### [TASK TO CARRY OUT]
Starting with the line that includes "You are a GUI", write out every remaining line of the records below exactly as it appears, leaving out any images.

[[ GIVEN DATA open ]]

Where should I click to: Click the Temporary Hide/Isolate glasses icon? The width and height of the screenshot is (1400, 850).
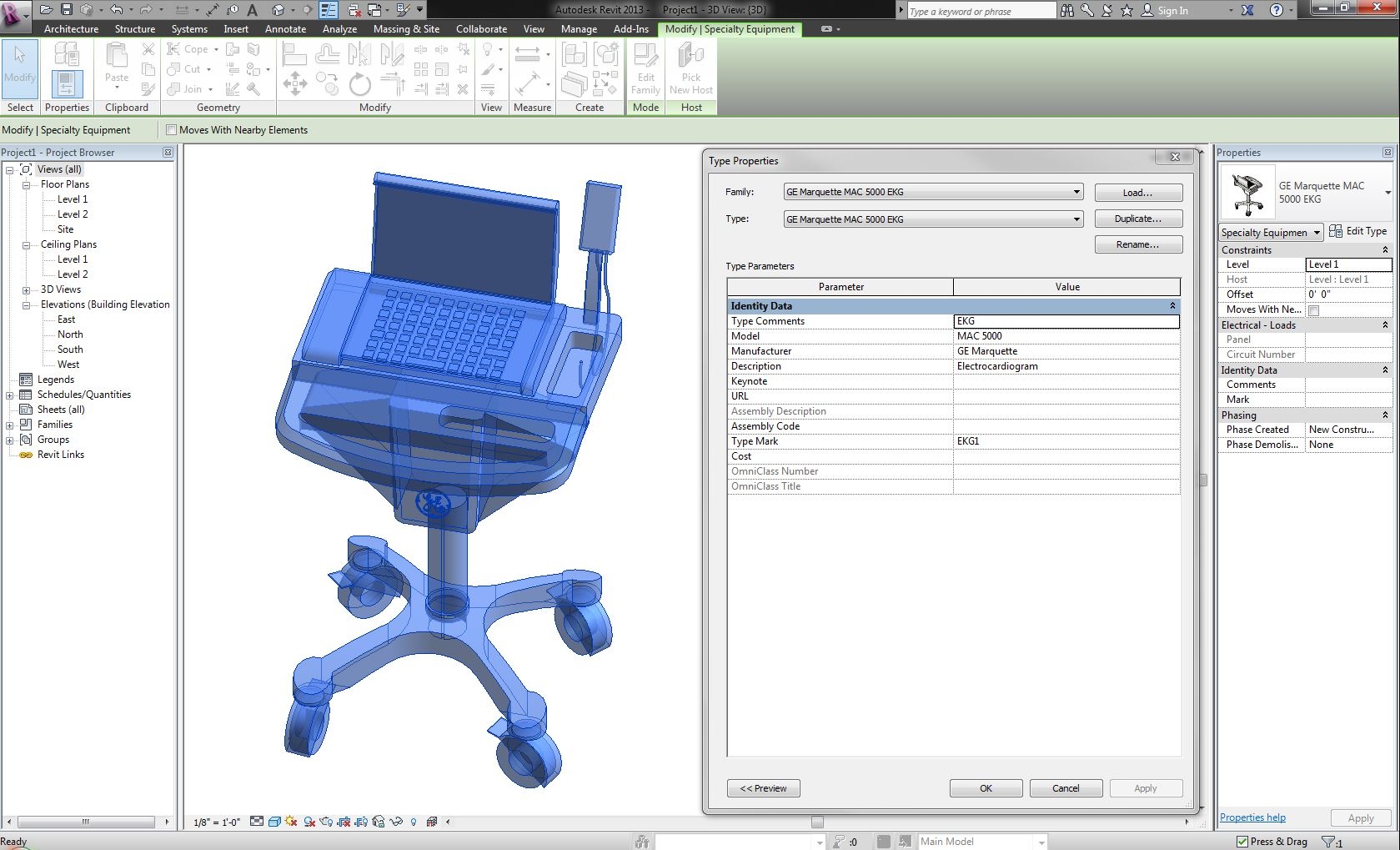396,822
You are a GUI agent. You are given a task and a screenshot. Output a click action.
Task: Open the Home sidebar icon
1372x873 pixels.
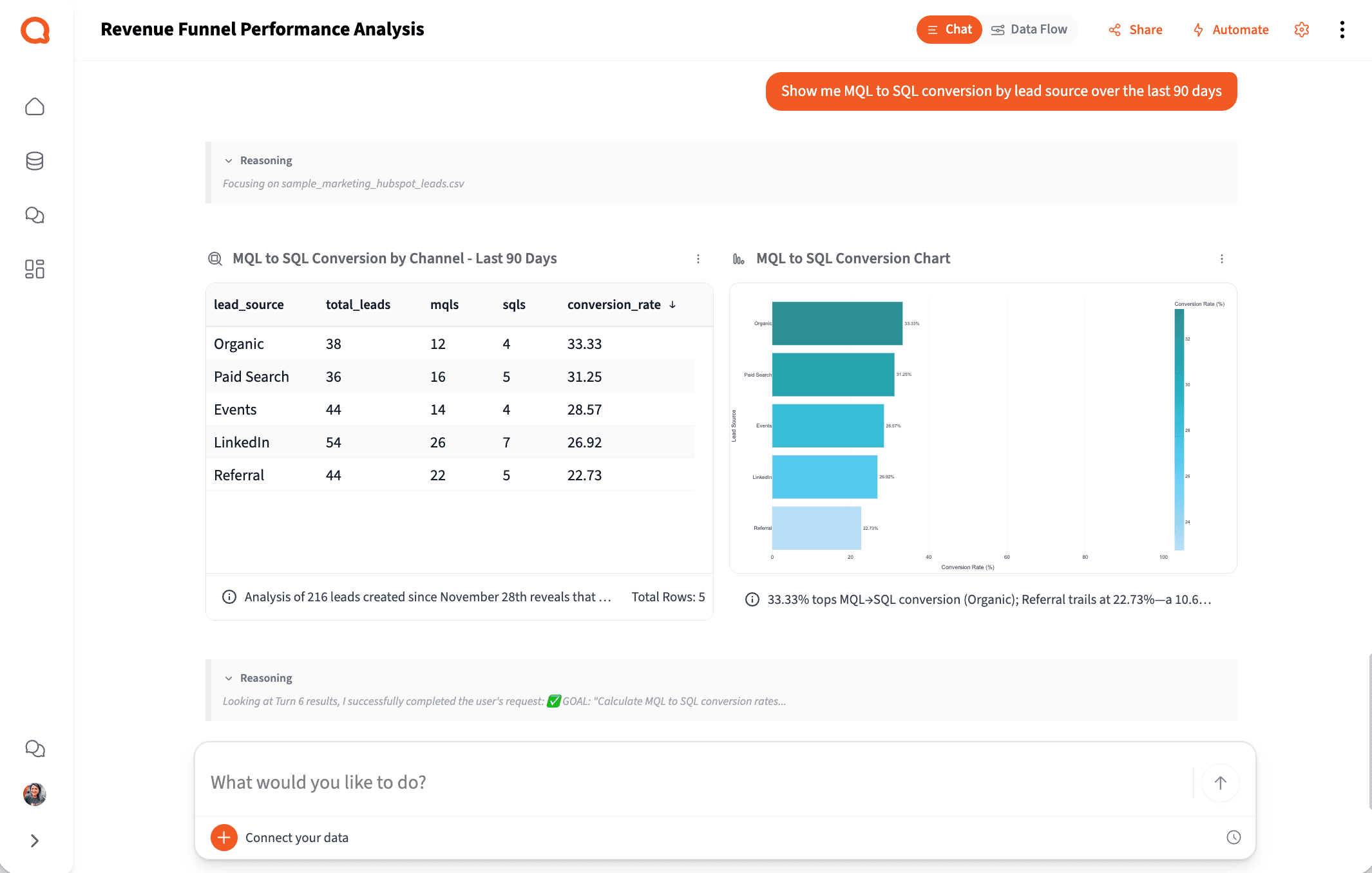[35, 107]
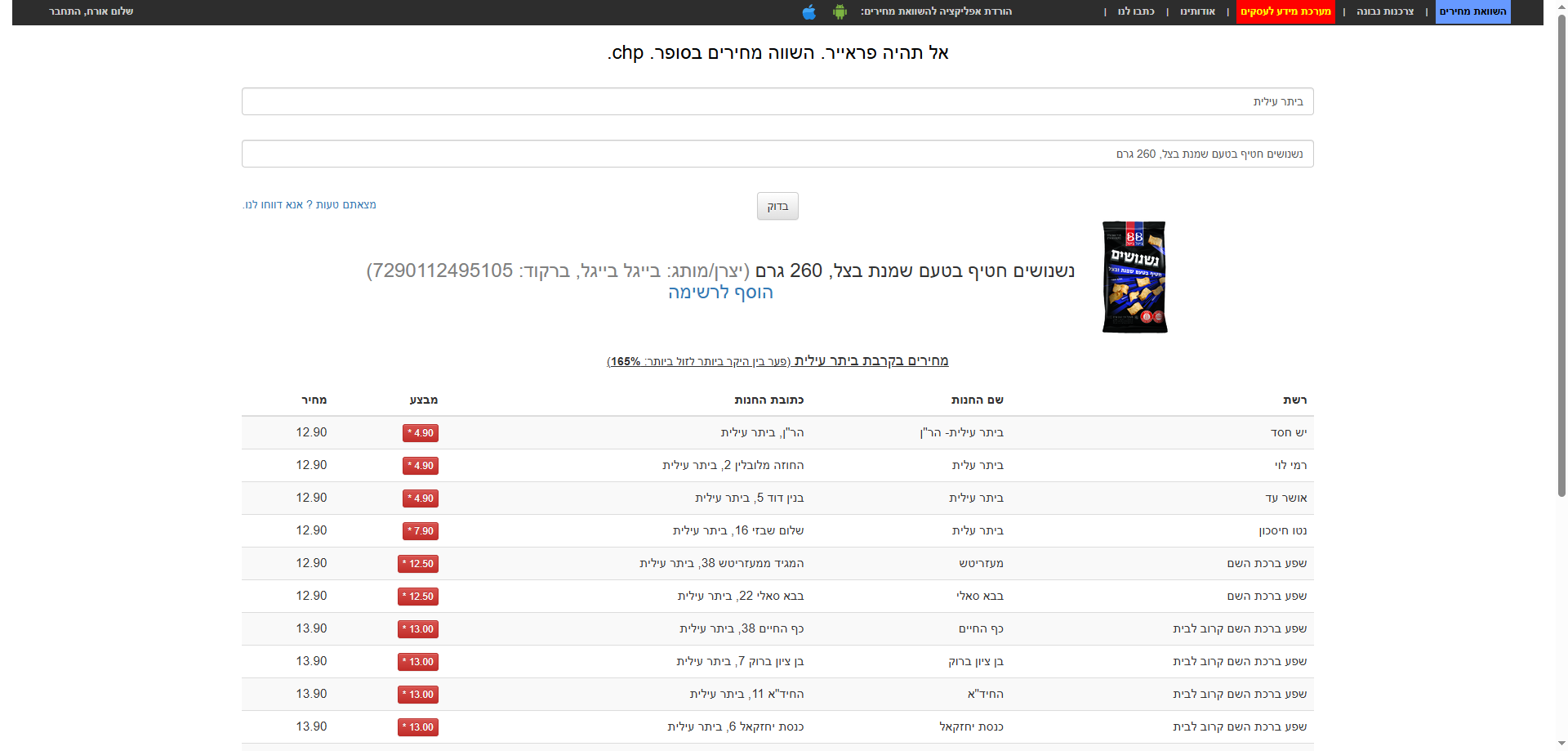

[[ GIVEN DATA closed ]]

### [OUTPUT BELOW]
You are a GUI agent. You are given a task and a screenshot. Output a click action.
Task: Open the Home sidebar icon
1372x873 pixels.
[35, 107]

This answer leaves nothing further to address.